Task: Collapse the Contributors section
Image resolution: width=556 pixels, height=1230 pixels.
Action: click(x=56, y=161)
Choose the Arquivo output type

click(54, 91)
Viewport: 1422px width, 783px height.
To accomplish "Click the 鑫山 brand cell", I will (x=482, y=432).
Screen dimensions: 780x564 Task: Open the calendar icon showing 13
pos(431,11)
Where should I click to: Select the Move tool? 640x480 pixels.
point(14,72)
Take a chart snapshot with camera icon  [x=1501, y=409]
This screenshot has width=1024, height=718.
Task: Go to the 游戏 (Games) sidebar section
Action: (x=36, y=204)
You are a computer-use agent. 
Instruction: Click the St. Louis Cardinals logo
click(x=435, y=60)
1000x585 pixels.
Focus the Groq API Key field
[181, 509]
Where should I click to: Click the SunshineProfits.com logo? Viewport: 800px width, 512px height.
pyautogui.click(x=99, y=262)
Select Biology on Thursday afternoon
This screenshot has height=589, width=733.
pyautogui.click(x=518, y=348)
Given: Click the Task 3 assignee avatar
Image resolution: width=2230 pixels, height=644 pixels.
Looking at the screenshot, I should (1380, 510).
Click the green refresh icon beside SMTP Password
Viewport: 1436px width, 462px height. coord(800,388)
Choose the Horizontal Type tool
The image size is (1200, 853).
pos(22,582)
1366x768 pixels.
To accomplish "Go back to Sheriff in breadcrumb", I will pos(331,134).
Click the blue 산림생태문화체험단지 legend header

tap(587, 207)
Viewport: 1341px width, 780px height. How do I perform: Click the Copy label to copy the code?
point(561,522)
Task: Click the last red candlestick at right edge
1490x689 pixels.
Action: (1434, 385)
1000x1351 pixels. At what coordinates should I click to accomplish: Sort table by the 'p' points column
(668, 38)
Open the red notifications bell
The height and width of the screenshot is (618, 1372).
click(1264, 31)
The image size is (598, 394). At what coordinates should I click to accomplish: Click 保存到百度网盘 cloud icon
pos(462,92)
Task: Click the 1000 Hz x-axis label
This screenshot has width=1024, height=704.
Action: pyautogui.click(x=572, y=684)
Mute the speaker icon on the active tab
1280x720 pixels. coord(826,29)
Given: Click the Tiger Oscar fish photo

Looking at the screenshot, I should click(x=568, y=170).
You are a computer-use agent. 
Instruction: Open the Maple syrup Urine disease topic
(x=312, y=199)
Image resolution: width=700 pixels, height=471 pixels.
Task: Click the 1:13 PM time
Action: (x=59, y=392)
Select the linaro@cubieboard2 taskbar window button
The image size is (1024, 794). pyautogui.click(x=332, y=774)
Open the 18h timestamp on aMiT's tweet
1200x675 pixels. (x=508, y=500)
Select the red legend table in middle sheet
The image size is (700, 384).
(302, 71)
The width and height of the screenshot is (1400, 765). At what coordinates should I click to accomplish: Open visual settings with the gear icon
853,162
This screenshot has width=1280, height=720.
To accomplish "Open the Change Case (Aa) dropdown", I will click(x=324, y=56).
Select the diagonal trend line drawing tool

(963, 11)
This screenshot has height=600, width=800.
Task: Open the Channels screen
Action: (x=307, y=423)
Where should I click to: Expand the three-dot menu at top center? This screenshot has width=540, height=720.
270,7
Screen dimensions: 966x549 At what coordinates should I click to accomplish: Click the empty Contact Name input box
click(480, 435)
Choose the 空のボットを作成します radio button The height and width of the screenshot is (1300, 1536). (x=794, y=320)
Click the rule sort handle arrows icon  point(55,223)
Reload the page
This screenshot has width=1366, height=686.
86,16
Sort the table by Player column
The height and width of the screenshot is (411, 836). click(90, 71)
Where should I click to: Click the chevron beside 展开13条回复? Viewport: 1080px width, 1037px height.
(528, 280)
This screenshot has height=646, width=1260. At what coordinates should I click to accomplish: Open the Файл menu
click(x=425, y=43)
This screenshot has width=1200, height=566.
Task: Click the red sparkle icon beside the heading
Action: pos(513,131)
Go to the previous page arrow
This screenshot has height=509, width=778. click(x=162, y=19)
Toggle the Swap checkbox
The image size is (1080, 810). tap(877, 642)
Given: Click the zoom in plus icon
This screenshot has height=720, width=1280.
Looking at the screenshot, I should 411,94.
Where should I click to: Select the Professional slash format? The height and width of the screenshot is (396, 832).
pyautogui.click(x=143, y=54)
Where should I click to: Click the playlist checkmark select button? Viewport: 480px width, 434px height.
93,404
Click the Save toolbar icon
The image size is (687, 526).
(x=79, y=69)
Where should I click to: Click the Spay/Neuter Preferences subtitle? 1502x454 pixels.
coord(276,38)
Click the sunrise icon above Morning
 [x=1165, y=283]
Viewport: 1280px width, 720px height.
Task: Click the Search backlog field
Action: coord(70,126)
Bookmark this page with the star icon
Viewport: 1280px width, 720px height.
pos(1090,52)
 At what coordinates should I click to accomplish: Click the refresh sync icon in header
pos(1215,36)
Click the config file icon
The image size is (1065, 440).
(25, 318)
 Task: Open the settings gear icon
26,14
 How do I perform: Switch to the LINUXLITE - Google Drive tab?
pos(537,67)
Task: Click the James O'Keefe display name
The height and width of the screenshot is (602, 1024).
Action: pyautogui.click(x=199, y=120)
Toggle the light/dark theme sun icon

Problem to solve: Having read the material, return all of it word for word.

Final answer:
Task: Collapse the Contributors section
Image resolution: width=556 pixels, height=1230 pixels.
Action: click(x=56, y=161)
Choose the Arquivo output type

click(54, 91)
Viewport: 1422px width, 783px height.
To accomplish "Click the 鑫山 brand cell", I will (x=482, y=432).
Screen dimensions: 780x564 Task: Open the calendar icon showing 13
pos(431,11)
Where should I click to: Select the Move tool? 640x480 pixels.
point(14,72)
Take a chart snapshot with camera icon  [x=1501, y=409]
This screenshot has width=1024, height=718.
Task: Go to the 游戏 (Games) sidebar section
Action: (x=36, y=204)
You are a computer-use agent. 
Instruction: Click the St. Louis Cardinals logo
click(x=435, y=60)
1000x585 pixels.
Focus the Groq API Key field
[181, 509]
Where should I click to: Click the SunshineProfits.com logo? Viewport: 800px width, 512px height.
pyautogui.click(x=99, y=262)
Select Biology on Thursday afternoon
This screenshot has height=589, width=733.
pyautogui.click(x=518, y=348)
Given: Click the Task 3 assignee avatar
Image resolution: width=2230 pixels, height=644 pixels.
Looking at the screenshot, I should (1380, 510).
Click the green refresh icon beside SMTP Password
Viewport: 1436px width, 462px height. coord(800,388)
Choose the Horizontal Type tool
The image size is (1200, 853).
pos(22,582)
1366x768 pixels.
To accomplish "Go back to Sheriff in breadcrumb", I will pos(331,134).
Click the blue 산림생태문화체험단지 legend header

tap(587, 207)
Viewport: 1341px width, 780px height. How do I perform: Click the Copy label to copy the code?
point(561,522)
Task: Click the last red candlestick at right edge
1490x689 pixels.
Action: (1434, 385)
1000x1351 pixels. At what coordinates should I click to accomplish: Sort table by the 'p' points column
(668, 38)
Open the red notifications bell
The height and width of the screenshot is (618, 1372).
click(1264, 31)
The image size is (598, 394). At what coordinates should I click to accomplish: Click 保存到百度网盘 cloud icon
pos(462,92)
Task: Click the 1000 Hz x-axis label
This screenshot has width=1024, height=704.
Action: pyautogui.click(x=572, y=684)
Mute the speaker icon on the active tab
1280x720 pixels. coord(826,29)
Given: Click the Tiger Oscar fish photo

Looking at the screenshot, I should click(x=568, y=170).
You are a computer-use agent. 
Instruction: Open the Maple syrup Urine disease topic
(x=312, y=199)
Image resolution: width=700 pixels, height=471 pixels.
Task: Click the 1:13 PM time
Action: (x=59, y=392)
Select the linaro@cubieboard2 taskbar window button
The image size is (1024, 794). pyautogui.click(x=332, y=774)
Open the 18h timestamp on aMiT's tweet
1200x675 pixels. (x=508, y=500)
Select the red legend table in middle sheet
The image size is (700, 384).
(302, 71)
The width and height of the screenshot is (1400, 765). At what coordinates should I click to accomplish: Open visual settings with the gear icon
853,162
This screenshot has width=1280, height=720.
To accomplish "Open the Change Case (Aa) dropdown", I will click(x=324, y=56).
Select the diagonal trend line drawing tool

(963, 11)
This screenshot has height=600, width=800.
Task: Open the Channels screen
Action: (x=307, y=423)
Where should I click to: Expand the three-dot menu at top center? This screenshot has width=540, height=720.
270,7
Screen dimensions: 966x549 At what coordinates should I click to accomplish: Click the empty Contact Name input box
click(480, 435)
Choose the 空のボットを作成します radio button The height and width of the screenshot is (1300, 1536). (x=794, y=320)
Click the rule sort handle arrows icon  point(55,223)
Reload the page
This screenshot has width=1366, height=686.
86,16
Sort the table by Player column
The height and width of the screenshot is (411, 836). click(90, 71)
Where should I click to: Click the chevron beside 展开13条回复? Viewport: 1080px width, 1037px height.
(528, 280)
This screenshot has height=646, width=1260. At what coordinates should I click to accomplish: Open the Файл menu
click(x=425, y=43)
This screenshot has width=1200, height=566.
Task: Click the red sparkle icon beside the heading
Action: pos(513,131)
Go to the previous page arrow
This screenshot has height=509, width=778. click(x=162, y=19)
Toggle the Swap checkbox
The image size is (1080, 810). tap(877, 642)
Given: Click the zoom in plus icon
This screenshot has height=720, width=1280.
Looking at the screenshot, I should 411,94.
Where should I click to: Select the Professional slash format? The height and width of the screenshot is (396, 832).
pyautogui.click(x=143, y=54)
Where should I click to: Click the playlist checkmark select button? Viewport: 480px width, 434px height.
93,404
Click the Save toolbar icon
The image size is (687, 526).
(x=79, y=69)
Where should I click to: Click the Spay/Neuter Preferences subtitle? 1502x454 pixels.
coord(276,38)
Click the sunrise icon above Morning
 [x=1165, y=283]
Viewport: 1280px width, 720px height.
Task: Click the Search backlog field
Action: coord(70,126)
Bookmark this page with the star icon
Viewport: 1280px width, 720px height.
pos(1090,52)
 At what coordinates should I click to accomplish: Click the refresh sync icon in header
pos(1215,36)
Click the config file icon
The image size is (1065, 440).
(25, 318)
 Task: Open the settings gear icon
26,14
 How do I perform: Switch to the LINUXLITE - Google Drive tab?
pos(537,67)
Task: Click the James O'Keefe display name
The height and width of the screenshot is (602, 1024).
Action: pyautogui.click(x=199, y=120)
Toggle the light/dark theme sun icon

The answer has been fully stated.